• **REQUIREMENT**: The task calls for each record to be given again exactly.

▼

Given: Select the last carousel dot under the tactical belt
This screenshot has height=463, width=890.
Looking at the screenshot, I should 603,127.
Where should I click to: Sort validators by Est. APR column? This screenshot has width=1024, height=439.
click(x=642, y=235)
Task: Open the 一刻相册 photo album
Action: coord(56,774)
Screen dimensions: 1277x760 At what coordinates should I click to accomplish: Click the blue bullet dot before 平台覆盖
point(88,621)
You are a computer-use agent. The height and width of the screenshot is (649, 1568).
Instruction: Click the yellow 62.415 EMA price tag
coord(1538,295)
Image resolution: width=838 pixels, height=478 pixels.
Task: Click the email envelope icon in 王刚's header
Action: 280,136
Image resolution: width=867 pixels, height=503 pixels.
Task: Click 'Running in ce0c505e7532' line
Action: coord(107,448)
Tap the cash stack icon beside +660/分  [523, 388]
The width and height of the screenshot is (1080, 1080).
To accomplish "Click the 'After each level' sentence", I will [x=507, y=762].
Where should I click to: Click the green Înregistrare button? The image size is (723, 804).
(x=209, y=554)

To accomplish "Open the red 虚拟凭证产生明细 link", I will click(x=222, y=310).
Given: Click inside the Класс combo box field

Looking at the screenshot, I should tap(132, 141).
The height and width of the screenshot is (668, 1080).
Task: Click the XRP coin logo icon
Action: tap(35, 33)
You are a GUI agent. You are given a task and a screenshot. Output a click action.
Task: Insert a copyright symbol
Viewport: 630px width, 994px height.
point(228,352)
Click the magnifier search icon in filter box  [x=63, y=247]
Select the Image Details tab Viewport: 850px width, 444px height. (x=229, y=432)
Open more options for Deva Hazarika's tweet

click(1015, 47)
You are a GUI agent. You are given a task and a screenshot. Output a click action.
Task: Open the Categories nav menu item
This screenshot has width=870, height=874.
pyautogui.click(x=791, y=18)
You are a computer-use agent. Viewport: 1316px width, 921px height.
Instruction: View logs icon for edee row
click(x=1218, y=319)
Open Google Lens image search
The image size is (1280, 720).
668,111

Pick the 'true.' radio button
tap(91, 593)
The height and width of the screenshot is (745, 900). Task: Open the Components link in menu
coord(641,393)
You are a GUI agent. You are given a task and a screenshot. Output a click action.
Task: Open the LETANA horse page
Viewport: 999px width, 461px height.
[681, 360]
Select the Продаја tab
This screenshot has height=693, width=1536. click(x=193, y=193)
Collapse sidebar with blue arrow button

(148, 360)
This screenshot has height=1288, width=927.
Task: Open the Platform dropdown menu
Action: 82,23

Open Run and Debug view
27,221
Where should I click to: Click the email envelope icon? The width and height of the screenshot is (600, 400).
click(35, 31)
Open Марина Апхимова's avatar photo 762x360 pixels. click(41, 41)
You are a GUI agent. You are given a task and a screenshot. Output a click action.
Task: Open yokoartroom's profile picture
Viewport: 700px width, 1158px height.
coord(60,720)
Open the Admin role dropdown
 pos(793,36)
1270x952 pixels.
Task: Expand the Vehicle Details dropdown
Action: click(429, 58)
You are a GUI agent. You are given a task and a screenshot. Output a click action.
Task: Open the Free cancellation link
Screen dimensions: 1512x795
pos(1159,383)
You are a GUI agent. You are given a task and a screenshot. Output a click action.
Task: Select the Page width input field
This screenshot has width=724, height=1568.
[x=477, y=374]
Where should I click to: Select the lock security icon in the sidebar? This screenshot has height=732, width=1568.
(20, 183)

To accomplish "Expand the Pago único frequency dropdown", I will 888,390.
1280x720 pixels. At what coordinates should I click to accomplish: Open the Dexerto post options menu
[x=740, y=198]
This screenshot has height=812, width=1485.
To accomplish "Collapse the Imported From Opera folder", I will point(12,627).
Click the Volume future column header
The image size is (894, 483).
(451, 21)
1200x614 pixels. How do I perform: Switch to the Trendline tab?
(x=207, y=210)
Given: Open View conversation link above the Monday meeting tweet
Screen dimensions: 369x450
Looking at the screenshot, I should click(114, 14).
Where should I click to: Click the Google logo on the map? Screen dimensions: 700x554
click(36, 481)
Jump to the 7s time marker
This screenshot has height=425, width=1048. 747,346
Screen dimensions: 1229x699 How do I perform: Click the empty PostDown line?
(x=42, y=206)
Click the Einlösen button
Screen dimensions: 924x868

▲

• **SOLUTION FOR THIS TASK**:
Given: Select the last carousel dot under the tactical belt
This screenshot has height=463, width=890.
Looking at the screenshot, I should 603,127.
Where should I click to: Sort validators by Est. APR column? This screenshot has width=1024, height=439.
click(x=642, y=235)
Task: Open the 一刻相册 photo album
Action: coord(56,774)
Screen dimensions: 1277x760 At what coordinates should I click to accomplish: Click the blue bullet dot before 平台覆盖
point(88,621)
You are a computer-use agent. The height and width of the screenshot is (649, 1568).
Instruction: Click the yellow 62.415 EMA price tag
coord(1538,295)
Image resolution: width=838 pixels, height=478 pixels.
Task: Click the email envelope icon in 王刚's header
Action: 280,136
Image resolution: width=867 pixels, height=503 pixels.
Task: Click 'Running in ce0c505e7532' line
Action: coord(107,448)
Tap the cash stack icon beside +660/分  [523, 388]
The width and height of the screenshot is (1080, 1080).
To accomplish "Click the 'After each level' sentence", I will [x=507, y=762].
Where should I click to: Click the green Înregistrare button? The image size is (723, 804).
(x=209, y=554)

To accomplish "Open the red 虚拟凭证产生明细 link", I will click(x=222, y=310).
Given: Click inside the Класс combo box field

Looking at the screenshot, I should tap(132, 141).
The height and width of the screenshot is (668, 1080).
Task: Click the XRP coin logo icon
Action: tap(35, 33)
You are a GUI agent. You are given a task and a screenshot. Output a click action.
Task: Insert a copyright symbol
Viewport: 630px width, 994px height.
point(228,352)
Click the magnifier search icon in filter box  [x=63, y=247]
Select the Image Details tab Viewport: 850px width, 444px height. (x=229, y=432)
Open more options for Deva Hazarika's tweet

click(1015, 47)
You are a GUI agent. You are given a task and a screenshot. Output a click action.
Task: Open the Categories nav menu item
This screenshot has width=870, height=874.
pyautogui.click(x=791, y=18)
You are a computer-use agent. Viewport: 1316px width, 921px height.
Instruction: View logs icon for edee row
click(x=1218, y=319)
Open Google Lens image search
The image size is (1280, 720).
668,111

Pick the 'true.' radio button
tap(91, 593)
The height and width of the screenshot is (745, 900). Task: Open the Components link in menu
coord(641,393)
You are a GUI agent. You are given a task and a screenshot. Output a click action.
Task: Open the LETANA horse page
Viewport: 999px width, 461px height.
[681, 360]
Select the Продаја tab
This screenshot has height=693, width=1536. click(x=193, y=193)
Collapse sidebar with blue arrow button

(148, 360)
This screenshot has height=1288, width=927.
Task: Open the Platform dropdown menu
Action: 82,23

Open Run and Debug view
27,221
Where should I click to: Click the email envelope icon? The width and height of the screenshot is (600, 400).
click(35, 31)
Open Марина Апхимова's avatar photo 762x360 pixels. click(41, 41)
You are a GUI agent. You are given a task and a screenshot. Output a click action.
Task: Open yokoartroom's profile picture
Viewport: 700px width, 1158px height.
coord(60,720)
Open the Admin role dropdown
 pos(793,36)
1270x952 pixels.
Task: Expand the Vehicle Details dropdown
Action: click(429, 58)
You are a GUI agent. You are given a task and a screenshot. Output a click action.
Task: Open the Free cancellation link
Screen dimensions: 1512x795
pos(1159,383)
You are a GUI agent. You are given a task and a screenshot. Output a click action.
Task: Select the Page width input field
This screenshot has width=724, height=1568.
[x=477, y=374]
Where should I click to: Select the lock security icon in the sidebar? This screenshot has height=732, width=1568.
(20, 183)

To accomplish "Expand the Pago único frequency dropdown", I will 888,390.
1280x720 pixels. At what coordinates should I click to accomplish: Open the Dexerto post options menu
[x=740, y=198]
This screenshot has height=812, width=1485.
To accomplish "Collapse the Imported From Opera folder", I will point(12,627).
Click the Volume future column header
The image size is (894, 483).
(451, 21)
1200x614 pixels. How do I perform: Switch to the Trendline tab?
(x=207, y=210)
Given: Open View conversation link above the Monday meeting tweet
Screen dimensions: 369x450
Looking at the screenshot, I should click(114, 14).
Where should I click to: Click the Google logo on the map? Screen dimensions: 700x554
click(36, 481)
Jump to the 7s time marker
This screenshot has height=425, width=1048. 747,346
Screen dimensions: 1229x699 How do I perform: Click the empty PostDown line?
(x=42, y=206)
Click the Einlösen button
Screen dimensions: 924x868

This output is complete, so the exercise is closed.